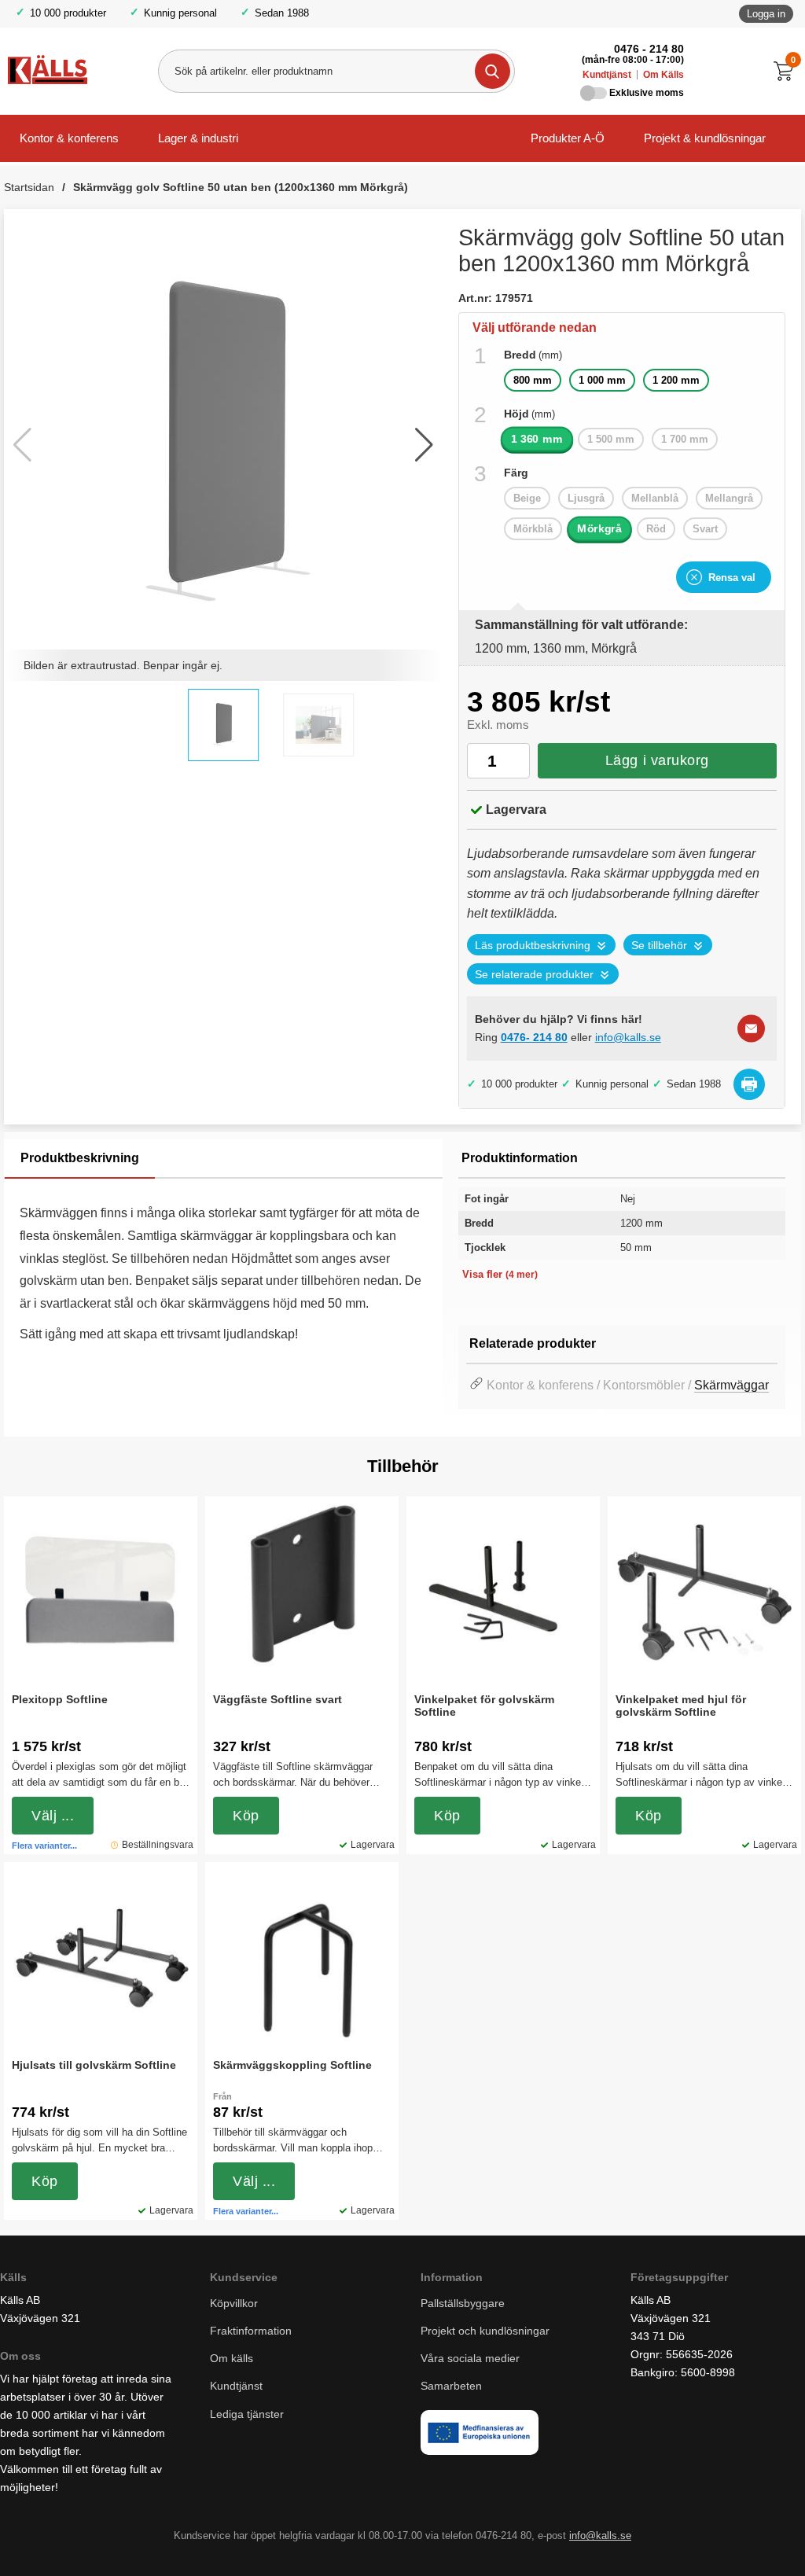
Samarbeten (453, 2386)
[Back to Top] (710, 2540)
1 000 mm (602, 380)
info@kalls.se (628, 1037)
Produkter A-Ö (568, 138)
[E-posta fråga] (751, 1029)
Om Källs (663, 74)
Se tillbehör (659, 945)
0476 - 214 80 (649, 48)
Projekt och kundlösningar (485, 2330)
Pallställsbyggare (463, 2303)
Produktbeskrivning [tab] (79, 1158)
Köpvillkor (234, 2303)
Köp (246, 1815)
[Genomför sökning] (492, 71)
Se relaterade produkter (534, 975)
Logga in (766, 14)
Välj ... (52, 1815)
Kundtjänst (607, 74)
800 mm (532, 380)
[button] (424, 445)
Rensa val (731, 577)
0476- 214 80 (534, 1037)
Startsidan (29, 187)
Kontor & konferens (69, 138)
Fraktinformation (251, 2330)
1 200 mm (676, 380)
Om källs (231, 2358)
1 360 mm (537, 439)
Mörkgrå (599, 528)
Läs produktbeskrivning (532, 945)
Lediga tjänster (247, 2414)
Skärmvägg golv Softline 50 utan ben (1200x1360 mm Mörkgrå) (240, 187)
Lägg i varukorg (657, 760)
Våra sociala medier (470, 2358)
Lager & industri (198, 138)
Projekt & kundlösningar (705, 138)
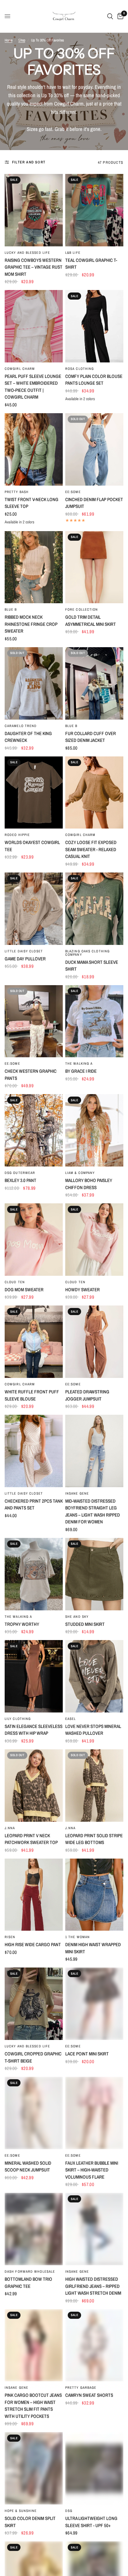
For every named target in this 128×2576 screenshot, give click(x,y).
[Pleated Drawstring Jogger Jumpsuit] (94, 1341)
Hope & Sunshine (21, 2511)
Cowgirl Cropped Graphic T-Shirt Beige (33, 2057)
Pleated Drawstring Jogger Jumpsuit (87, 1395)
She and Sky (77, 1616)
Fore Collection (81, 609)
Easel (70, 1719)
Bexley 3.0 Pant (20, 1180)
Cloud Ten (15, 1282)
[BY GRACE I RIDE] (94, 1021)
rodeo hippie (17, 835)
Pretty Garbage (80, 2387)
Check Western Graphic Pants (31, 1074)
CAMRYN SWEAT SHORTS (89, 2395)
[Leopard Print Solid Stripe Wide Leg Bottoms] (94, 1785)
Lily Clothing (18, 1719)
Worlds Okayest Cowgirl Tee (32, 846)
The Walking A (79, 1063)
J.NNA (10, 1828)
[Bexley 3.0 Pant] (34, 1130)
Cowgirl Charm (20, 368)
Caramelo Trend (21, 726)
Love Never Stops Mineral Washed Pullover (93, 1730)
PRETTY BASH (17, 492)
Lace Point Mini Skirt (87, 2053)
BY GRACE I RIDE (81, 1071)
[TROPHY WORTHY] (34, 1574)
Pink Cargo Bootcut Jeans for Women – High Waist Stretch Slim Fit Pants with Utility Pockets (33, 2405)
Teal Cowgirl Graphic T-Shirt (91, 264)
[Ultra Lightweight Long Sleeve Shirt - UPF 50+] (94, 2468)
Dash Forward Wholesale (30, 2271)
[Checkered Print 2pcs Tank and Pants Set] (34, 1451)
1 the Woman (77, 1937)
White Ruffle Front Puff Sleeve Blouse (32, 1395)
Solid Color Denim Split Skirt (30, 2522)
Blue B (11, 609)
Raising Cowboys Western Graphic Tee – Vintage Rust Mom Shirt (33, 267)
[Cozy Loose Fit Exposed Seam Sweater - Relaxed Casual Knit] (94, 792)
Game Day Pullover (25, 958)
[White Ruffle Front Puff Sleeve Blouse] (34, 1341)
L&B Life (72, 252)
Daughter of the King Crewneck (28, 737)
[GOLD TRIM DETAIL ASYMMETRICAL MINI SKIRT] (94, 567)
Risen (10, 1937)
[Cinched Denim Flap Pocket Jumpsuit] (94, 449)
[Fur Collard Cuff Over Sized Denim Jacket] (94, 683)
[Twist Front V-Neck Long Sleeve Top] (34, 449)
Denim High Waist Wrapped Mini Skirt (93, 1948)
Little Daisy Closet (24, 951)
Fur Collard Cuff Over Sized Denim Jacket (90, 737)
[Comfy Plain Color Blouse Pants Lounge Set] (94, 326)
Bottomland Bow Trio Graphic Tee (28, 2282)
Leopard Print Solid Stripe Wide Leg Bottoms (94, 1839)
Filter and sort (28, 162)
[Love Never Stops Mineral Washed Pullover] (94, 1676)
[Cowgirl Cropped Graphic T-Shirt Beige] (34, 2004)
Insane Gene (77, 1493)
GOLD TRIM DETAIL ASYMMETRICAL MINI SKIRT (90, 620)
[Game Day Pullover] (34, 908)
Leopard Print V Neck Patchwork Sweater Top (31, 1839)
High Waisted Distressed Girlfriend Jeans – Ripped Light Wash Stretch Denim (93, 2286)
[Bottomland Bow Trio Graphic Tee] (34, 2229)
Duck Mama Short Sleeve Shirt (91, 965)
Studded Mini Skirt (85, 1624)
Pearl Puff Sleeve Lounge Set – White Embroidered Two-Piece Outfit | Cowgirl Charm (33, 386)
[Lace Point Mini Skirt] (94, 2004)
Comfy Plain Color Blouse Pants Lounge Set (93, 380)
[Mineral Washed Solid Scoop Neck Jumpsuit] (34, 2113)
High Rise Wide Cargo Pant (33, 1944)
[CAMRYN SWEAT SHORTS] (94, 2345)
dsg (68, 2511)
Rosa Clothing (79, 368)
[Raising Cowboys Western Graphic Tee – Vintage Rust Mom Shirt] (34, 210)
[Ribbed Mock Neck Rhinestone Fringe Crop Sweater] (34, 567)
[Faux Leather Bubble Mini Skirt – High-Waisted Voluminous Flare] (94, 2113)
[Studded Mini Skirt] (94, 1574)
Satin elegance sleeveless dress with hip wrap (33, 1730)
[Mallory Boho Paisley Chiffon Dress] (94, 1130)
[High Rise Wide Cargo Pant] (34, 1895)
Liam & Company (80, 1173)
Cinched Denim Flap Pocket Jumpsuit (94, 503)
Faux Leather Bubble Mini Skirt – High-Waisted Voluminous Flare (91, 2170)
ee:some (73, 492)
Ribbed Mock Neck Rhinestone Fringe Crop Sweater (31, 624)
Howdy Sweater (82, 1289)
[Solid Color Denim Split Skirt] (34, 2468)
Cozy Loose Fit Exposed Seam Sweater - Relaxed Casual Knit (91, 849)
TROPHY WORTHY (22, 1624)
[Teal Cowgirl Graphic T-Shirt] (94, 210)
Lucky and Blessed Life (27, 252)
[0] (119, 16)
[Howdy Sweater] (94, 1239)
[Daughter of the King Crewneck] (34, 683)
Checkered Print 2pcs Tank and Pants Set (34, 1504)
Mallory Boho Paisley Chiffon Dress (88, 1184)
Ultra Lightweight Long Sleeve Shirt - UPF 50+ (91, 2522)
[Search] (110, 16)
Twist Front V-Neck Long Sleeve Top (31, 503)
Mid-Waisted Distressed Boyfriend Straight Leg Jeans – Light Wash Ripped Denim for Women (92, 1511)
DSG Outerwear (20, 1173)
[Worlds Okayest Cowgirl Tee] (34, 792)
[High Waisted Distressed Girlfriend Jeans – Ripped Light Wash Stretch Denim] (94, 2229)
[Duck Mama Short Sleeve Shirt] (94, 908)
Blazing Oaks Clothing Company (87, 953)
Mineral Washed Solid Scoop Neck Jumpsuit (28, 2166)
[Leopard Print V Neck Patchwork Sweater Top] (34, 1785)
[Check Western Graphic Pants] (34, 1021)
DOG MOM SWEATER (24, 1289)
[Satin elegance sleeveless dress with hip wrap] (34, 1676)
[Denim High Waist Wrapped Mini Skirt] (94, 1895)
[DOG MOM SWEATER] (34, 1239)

━━━━━━━━━━━━━━━━

_Assignment_
In the listing above, find the line with "PRETTY BASH (17, 492)" and the line with "Game Day Pullover (25, 958)", then print exactly those two lines and every line between them, and nothing more.

_Your solution_
PRETTY BASH (17, 492)
Lace Point Mini Skirt (87, 2053)
BY GRACE I RIDE (81, 1071)
[TROPHY WORTHY] (34, 1574)
Pink Cargo Bootcut Jeans for Women – High Waist Stretch Slim Fit Pants with Utility Pockets (33, 2405)
Teal Cowgirl Graphic T-Shirt (91, 264)
[Ultra Lightweight Long Sleeve Shirt - UPF 50+] (94, 2468)
Dash Forward Wholesale (30, 2271)
[Checkered Print 2pcs Tank and Pants Set] (34, 1451)
1 the Woman (77, 1937)
White Ruffle Front Puff Sleeve Blouse (32, 1395)
Solid Color Denim Split Skirt (30, 2522)
Blue B (11, 609)
Raising Cowboys Western Graphic Tee – Vintage Rust Mom Shirt (33, 267)
[Cozy Loose Fit Exposed Seam Sweater - Relaxed Casual Knit] (94, 792)
Game Day Pullover (25, 958)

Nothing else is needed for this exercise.